* [Page text]
Backend Configurations

Mode Description Purpose
numpy_only Pure NumPy baseline Control group
torch_mixed NumPy pipeline + PyTorch einsum Conversion overhead measurement
torch_full Full PyTorch tensors Maximum optimization

Thread Pinning (Fair Comparison)

export OMP_NUM_THREADS=1
export OPENBLAS_NUM_THREADS=1
export MKL_NUM_THREADS=1
export NUMEXPR_NUM_THREADS=1
export TORCH_NUM_THREADS=1

Metrics Collected

  • ⏱️ Wall-clock time per run
  • 🔄 Conversion overhead (NumPy ↔ PyTorch)
  • 📊 Per-function self-time and cumulative time
  • 📞 Call counts for hotspot functions
  • 📐 Time normalized by N² (atom count squared)

📁 Repository Structure

cersonskylab-anisoap-optimization/
├── .gitignore
├── CITATION.cff
├── LICENSE
├── README.md
├── requirements.txt
├── scripts/
│   ├── export_env.py
│   ├── make_plots.py
│   ├── organize_artifacts.py
│   └── plot_results.py
└── results/
    ├── figures/
    │   ├── prof_benzenes_callgraph.png
    │   ├── prof_ellipsoids_callgraph.png
    │   ├── wall_time_by_system.png
    │   └── wall_time_vs_species.png
    └── tables/
        ├── benzenes_numpy.metrics.json
        ├── benzenes_torch.metrics.json
        ├── combined_from_metrics.csv
        ├── ellipsoids_numpy.metrics.json
        ├── ellipsoids_torch.metrics.json
        ├── env_report.json
        ├── four_species_numpy.metrics.json
        ├── four_species_torch.metrics.json
        ├── one_species_numpy.metrics.json
        ├── one_species_torch.metrics.json
        ├── summary_local.csv
        ├── three_species_numpy.metrics.json
        ├── three_species_torch.metrics.json
        ├── timings.csv
        └── timings_local.csv

Note: The .venv/ directory (Python virtual environment) is present locally but excluded from version control via .gitignore.


💡 Recommendations

✅ Production-Ready Actions

Priority Action Impact
🟢 HIGH Switch to PyTorch backend on CPU 12–25% speedup, no accuracy loss
🟢 HIGH Use fp64 (float64) precision No performance penalty, better stability
🟡 MEDIUM Enable thread pinning Reproducible benchmarks

🚀 Future Optimization Paths

1. GPU Acceleration (CUDA)
Status: Research needed

  • Port full pipeline to PyTorch (eliminate host-device copies)
  • Batch multiple frames to amortize kernel launch overhead
  • Target Linux + CUDA (MPS not production-ready)

* [Problem 1]
Answer these questions about the optimization page:
(a) What purpose does the page give for the numpy_only mode?
(b) Which directory does the page say is excluded from version control via .gitignore?
(c) What impact does the page list for switching to the PyTorch backend on CPU?
* [Problem 2] Reproduce the optimization page from "Metrics Collected" up to and including "(atom count squared)", putting "Invocation counts" in place of "Call counts".
* [Problem 3] Write the next part of the optimization page, starting after its last line.
The listing after this point is separate from the optimization page.

* [Information provided]
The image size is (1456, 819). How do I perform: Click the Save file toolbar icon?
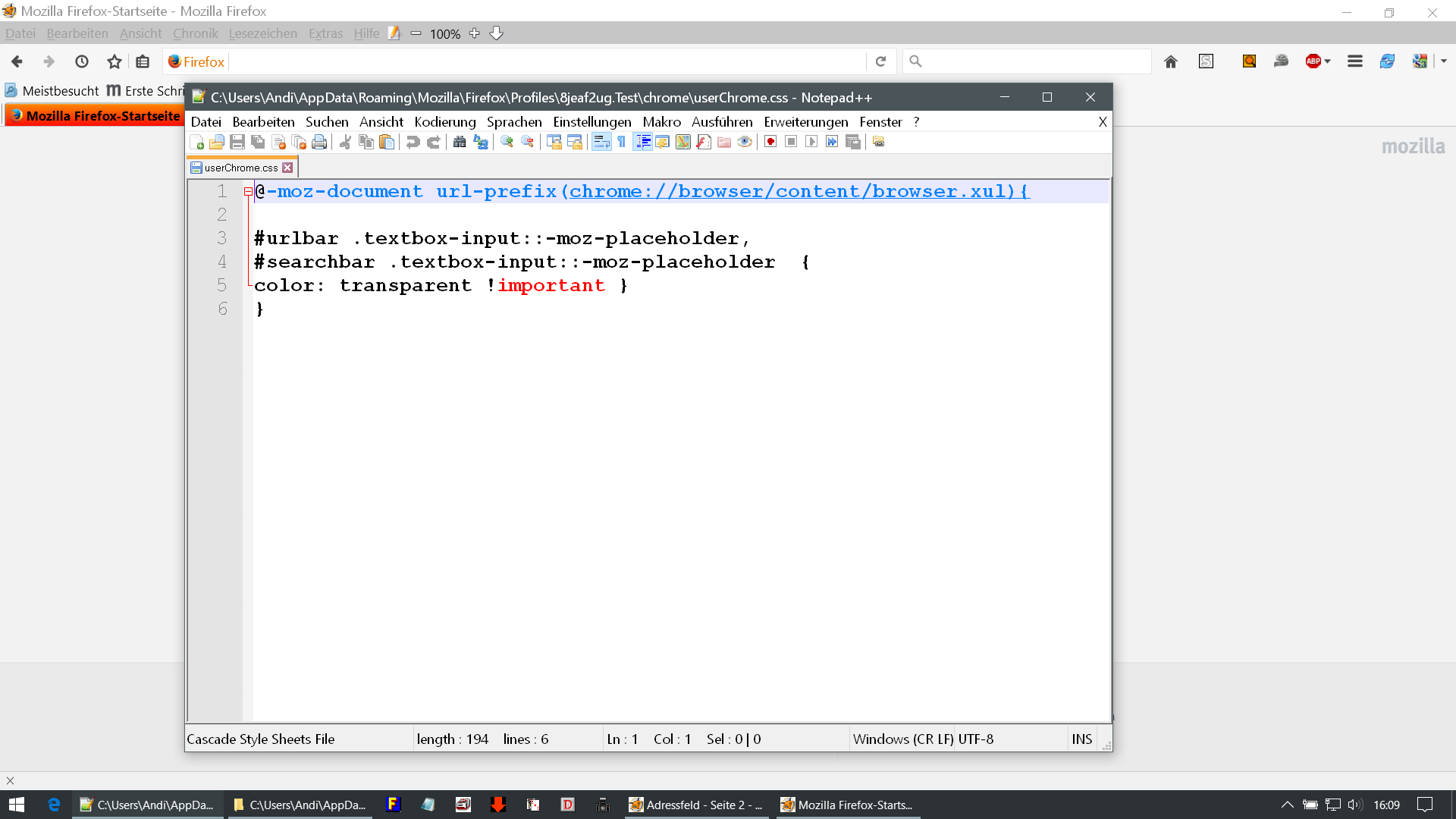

* [Result 1]
(a) Control group.
(b) The .venv/ directory.
(c) A 12–25% speedup with no accuracy loss.

* [Result 2]
Metrics Collected

  • ⏱️ Wall-clock time per run
  • 🔄 Conversion overhead (NumPy ↔ PyTorch)
  • 📊 Per-function self-time and cumulative time
  • 📞 Invocation counts for hotspot functions
  • 📐 Time normalized by N² (atom count squared)

* [Result 3]
  • Expected gain: 10–50× on large workloads

2. Kernel Fusion
Status: Engineering effort

  • Manually fuse broadcast + masked reduction operations
  • Reduce intermediate tensor allocations
  • Explore torch.compile() (PyTorch 2.0+) for automatic fusion
  • Expected gain: 20–40% additional speedup

3. Algorithmic Improvements
Status: Domain expertise required

  • Reduce neighbor list density (where physically valid)
  • Cache reusable tensor contractions
  • Exploit symmetry in pairwise operations
  • Expected gain: Problem-dependent, potentially 2–5×

⚠️ When NOT to Use PyTorch

Scenario Reason Recommendation
Small systems (<10 atoms) Conversion overhead dominates Stick with NumPy
One-off calculations Startup cost not amortized NumPy is simpler
No MKL/optimized BLAS PyTorch advantage diminished Profile first

✅ Validation & Correctness

Quality Assurance:

  • ✅ Numerical accuracy: Cross-check against NumPy reference (rtol=1e-6, atol=1e-8)
  • ✅ Shape & dtype: Checks for tensor dimensions and data types
  • ✅ Physical invariances: Rotation/permutation symmetry checks
  • ✅ Downstream metrics: Spot-check ML task performance unchanged

🖥️ Hardware & Environment

Test Platforms

Component CHTC Cluster Local (macOS)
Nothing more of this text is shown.